Aim of the task - Your answer should be one number: the count of lines in the records that include the word "agent".

Given entries -

+---+

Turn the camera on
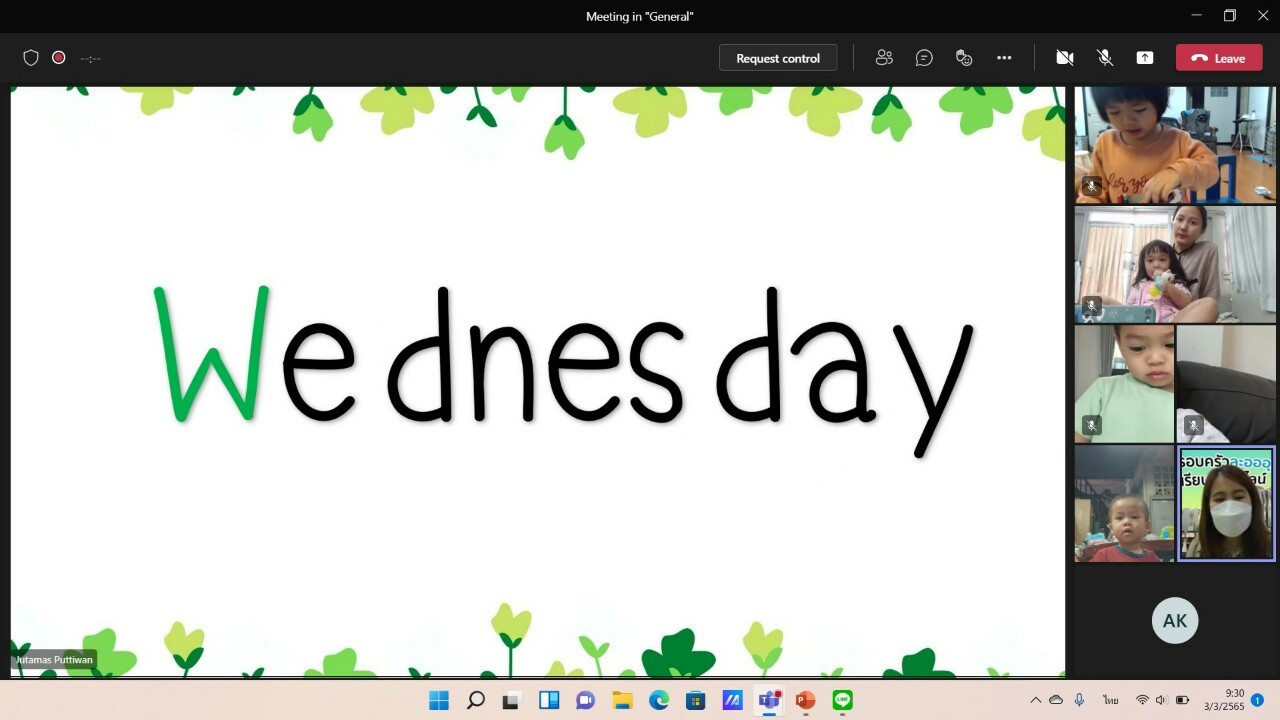 (1065, 58)
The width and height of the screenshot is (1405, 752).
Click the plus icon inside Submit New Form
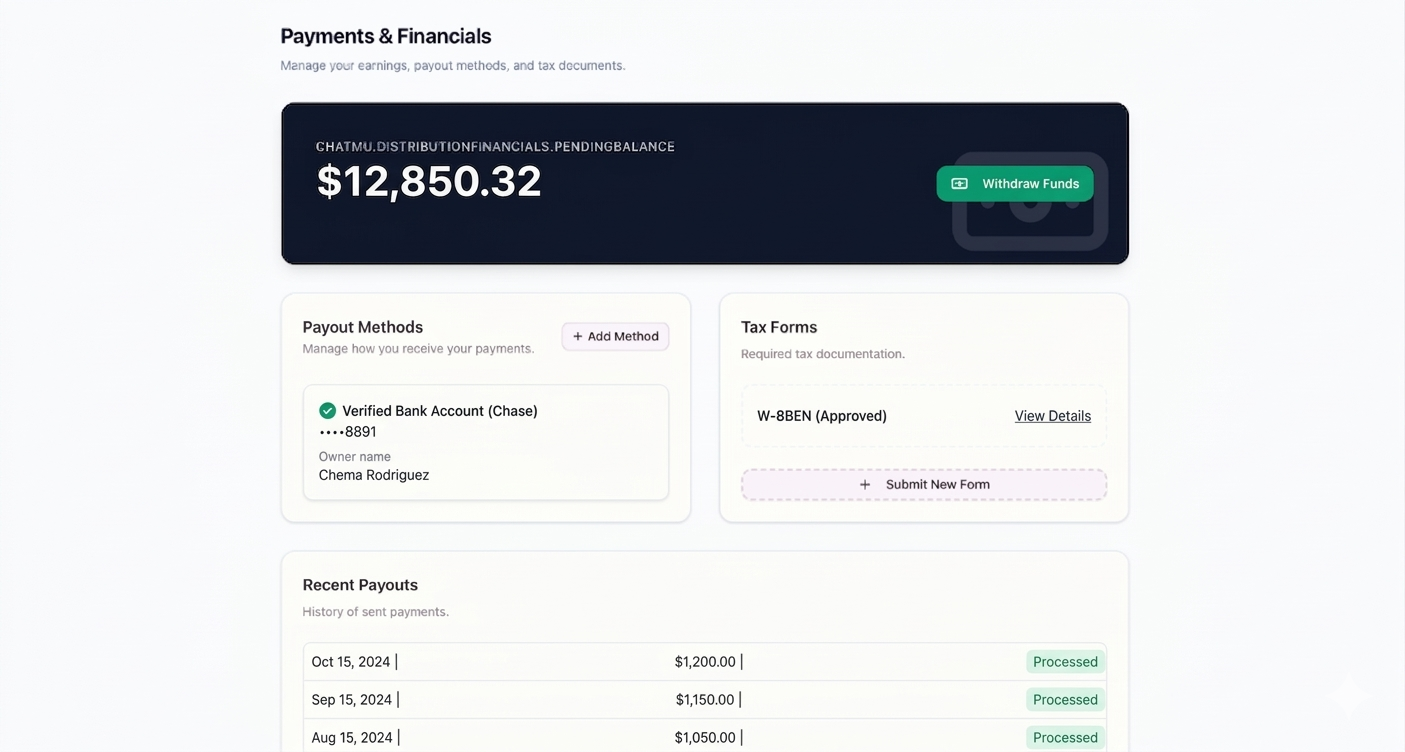point(865,484)
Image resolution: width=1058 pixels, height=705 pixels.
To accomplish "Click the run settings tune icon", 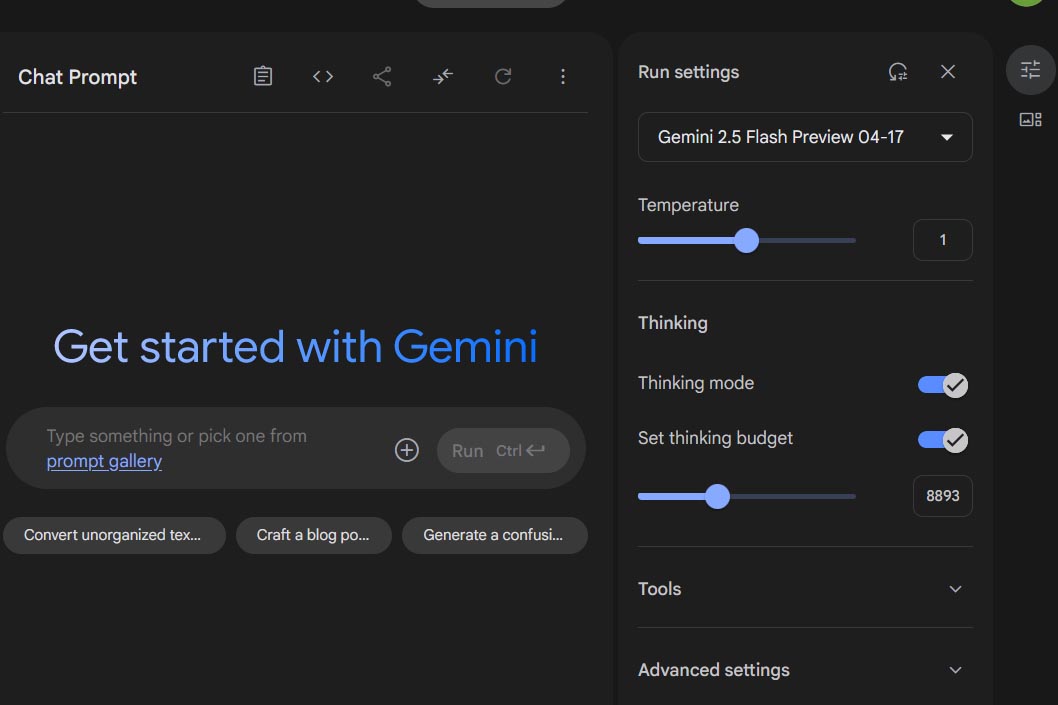I will click(1030, 70).
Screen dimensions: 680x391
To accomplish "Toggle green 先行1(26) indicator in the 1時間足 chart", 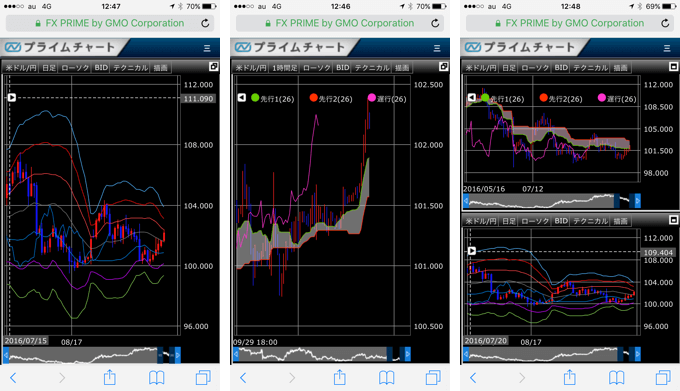I will (273, 98).
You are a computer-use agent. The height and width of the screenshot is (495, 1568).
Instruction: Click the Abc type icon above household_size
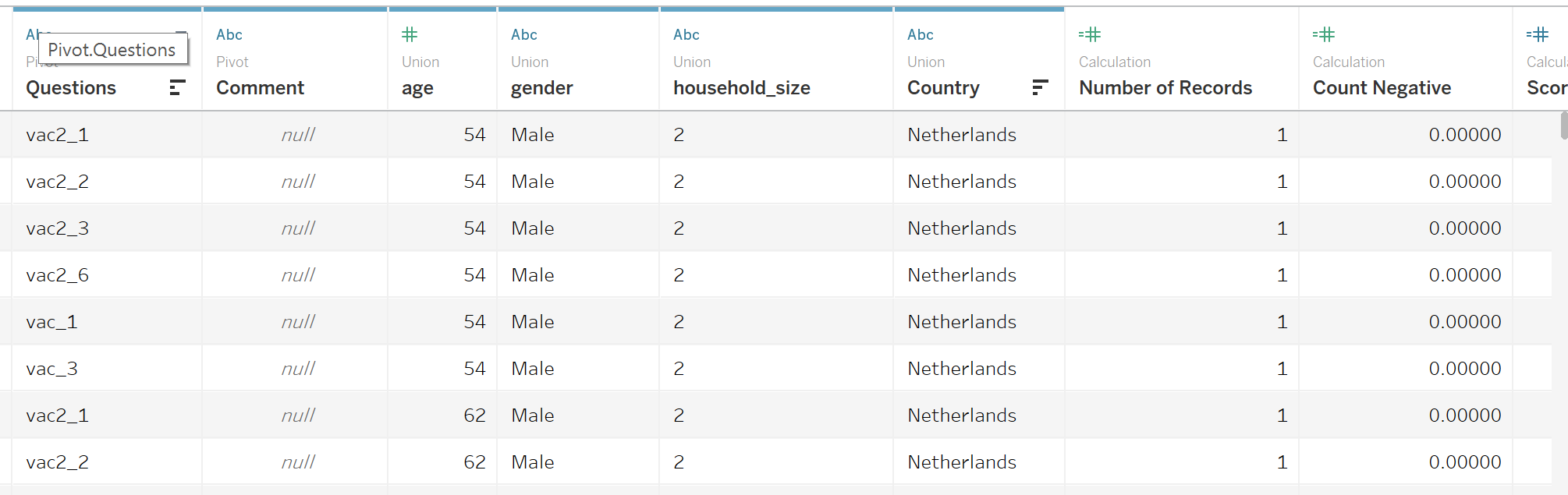[686, 35]
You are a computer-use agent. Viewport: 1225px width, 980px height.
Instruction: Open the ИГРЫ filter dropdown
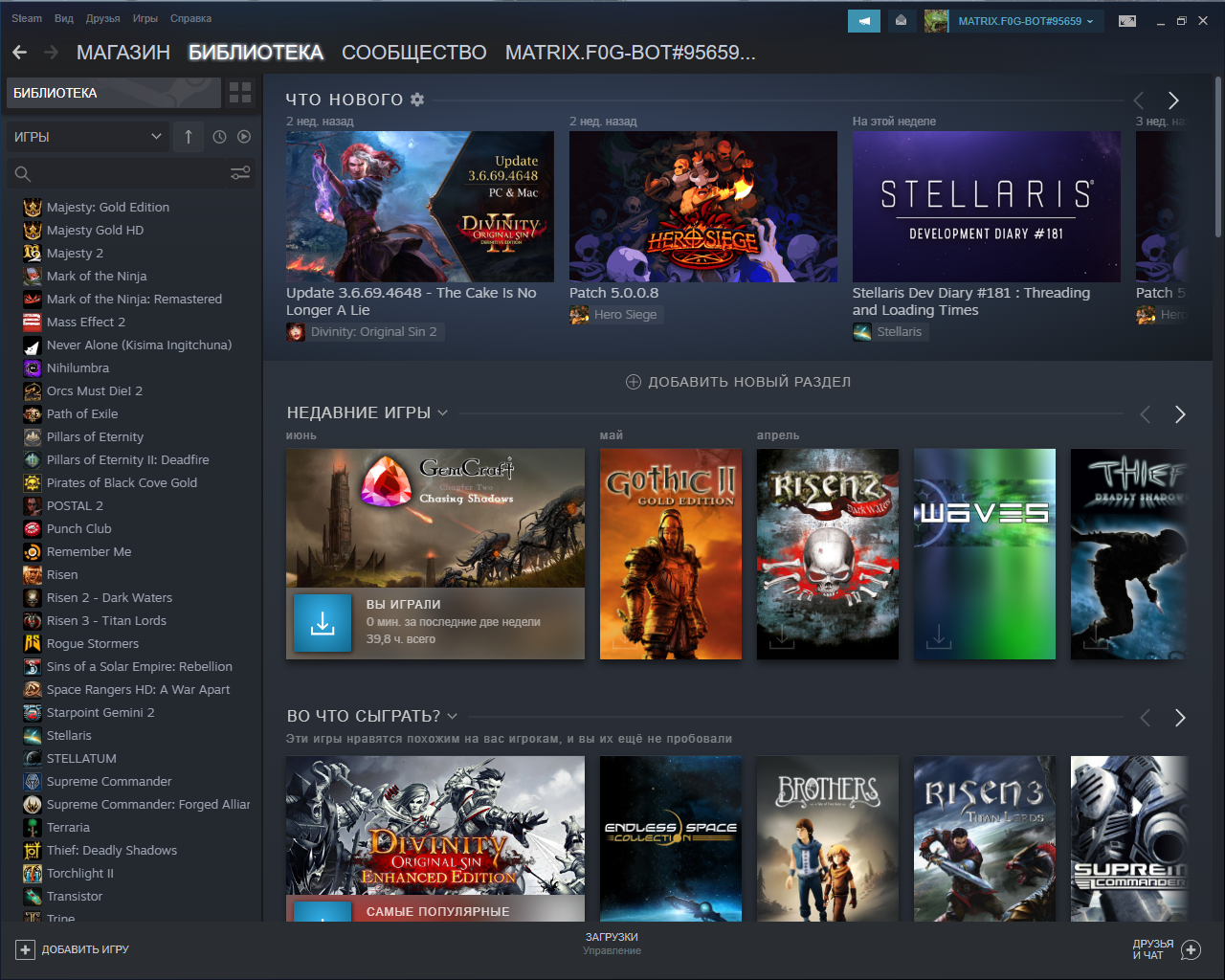pos(87,137)
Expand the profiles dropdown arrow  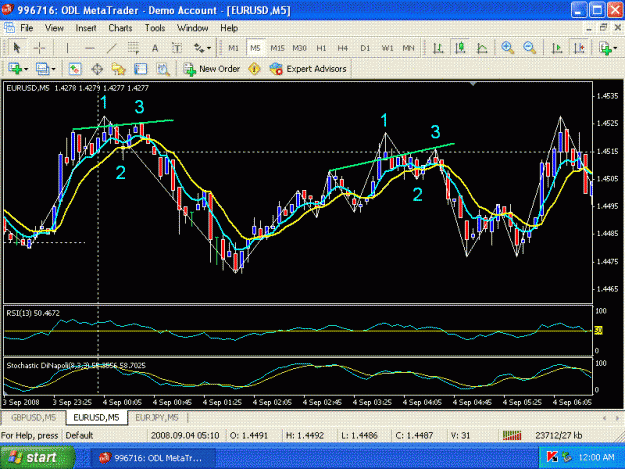tap(53, 69)
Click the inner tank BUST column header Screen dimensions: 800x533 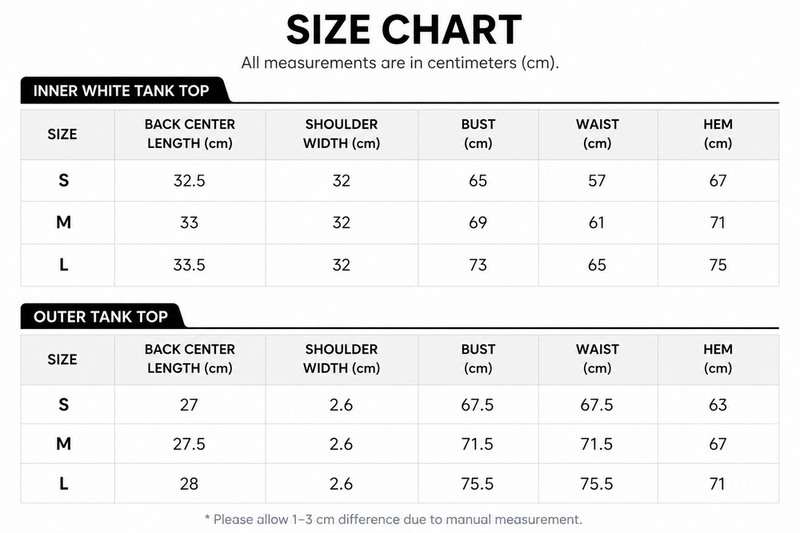tap(478, 134)
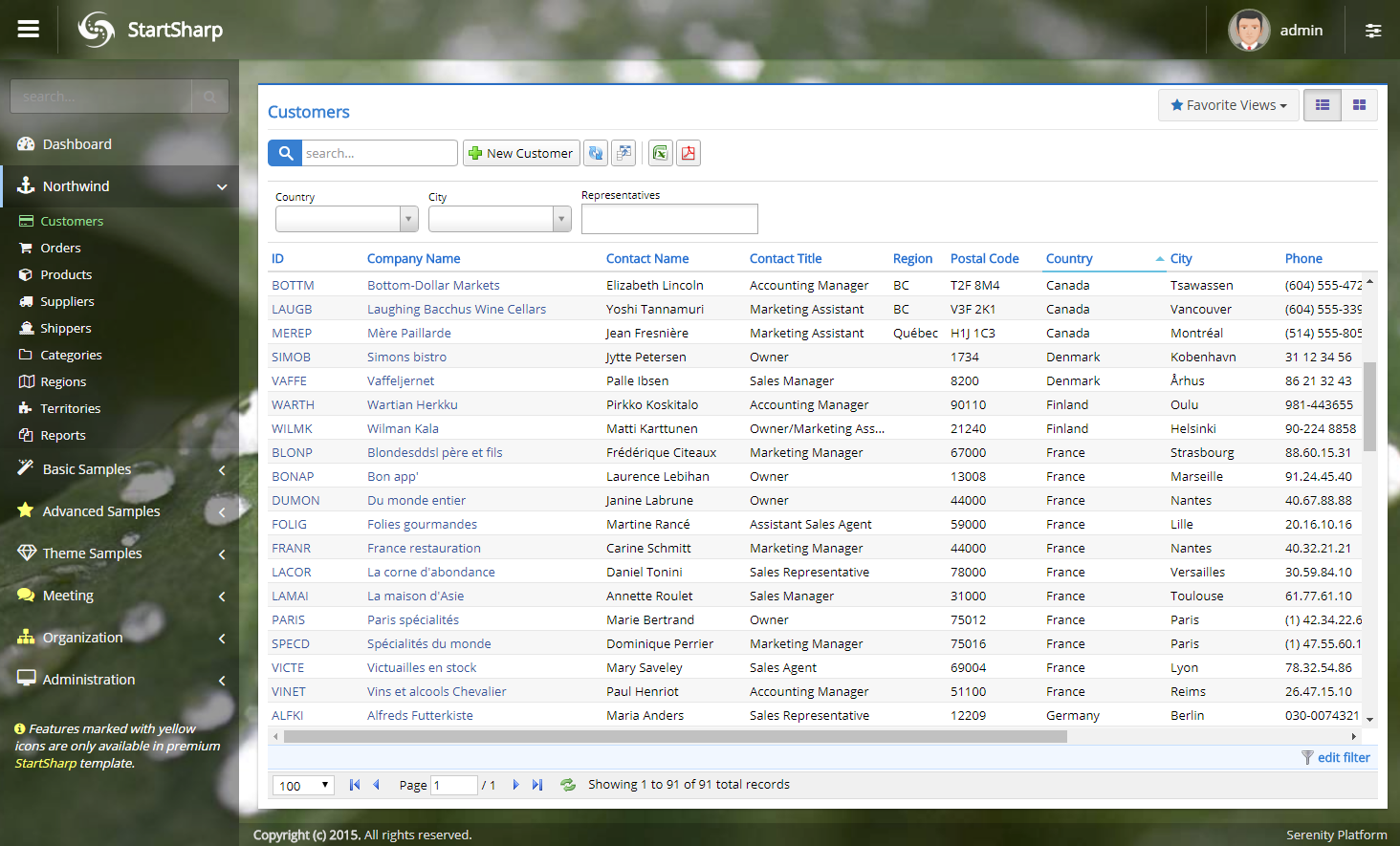The width and height of the screenshot is (1400, 846).
Task: Click the green pager refresh icon
Action: point(568,785)
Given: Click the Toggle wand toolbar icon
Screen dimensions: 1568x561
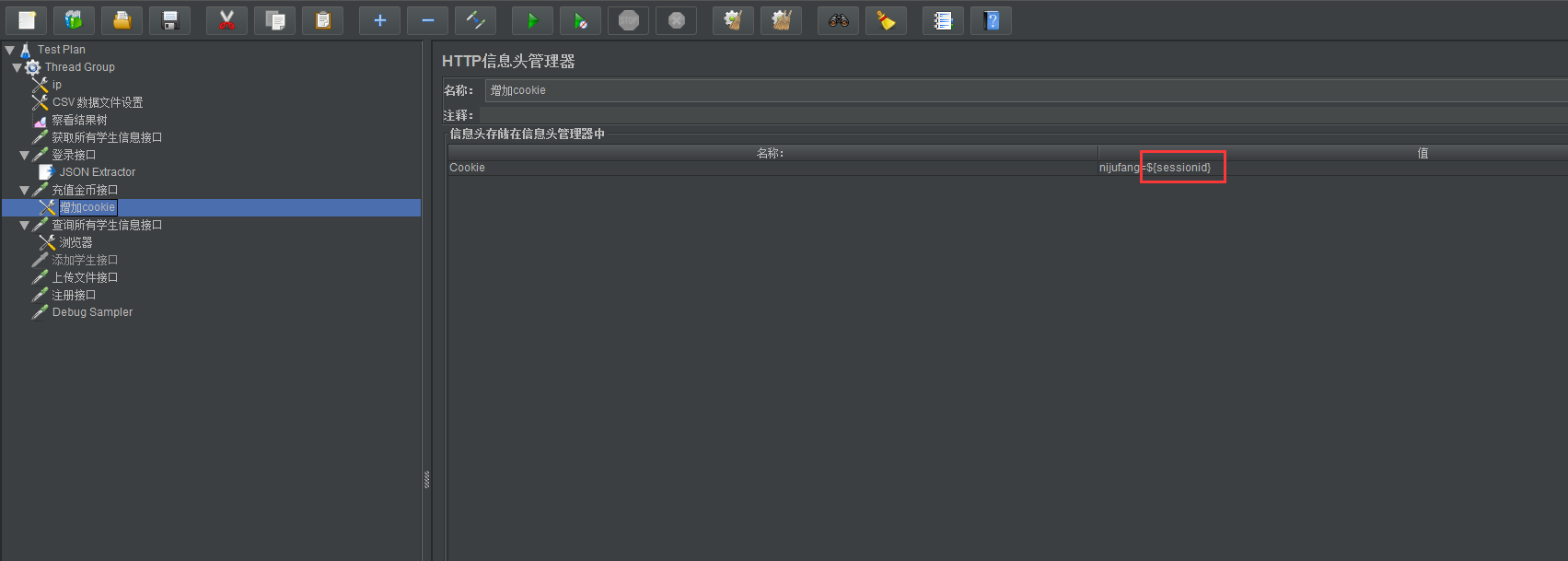Looking at the screenshot, I should click(475, 20).
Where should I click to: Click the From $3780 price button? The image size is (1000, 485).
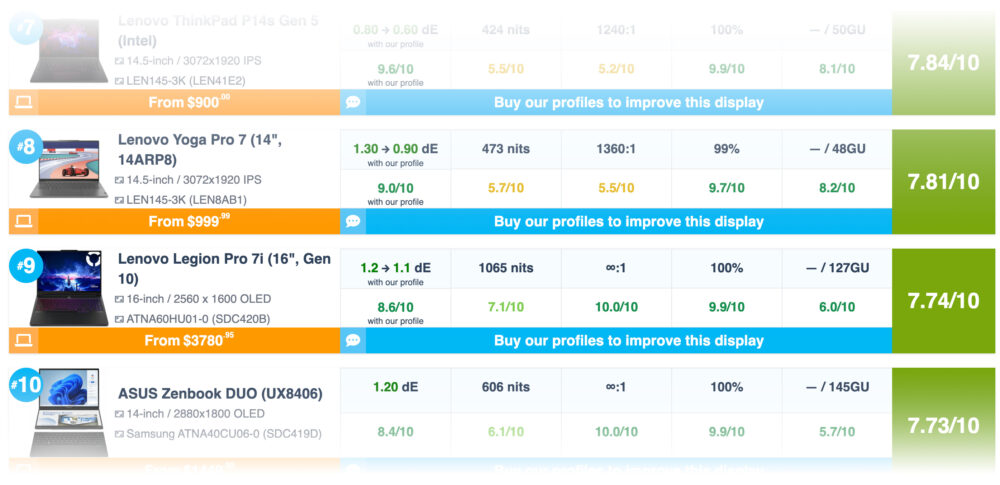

+---+

Answer space - 2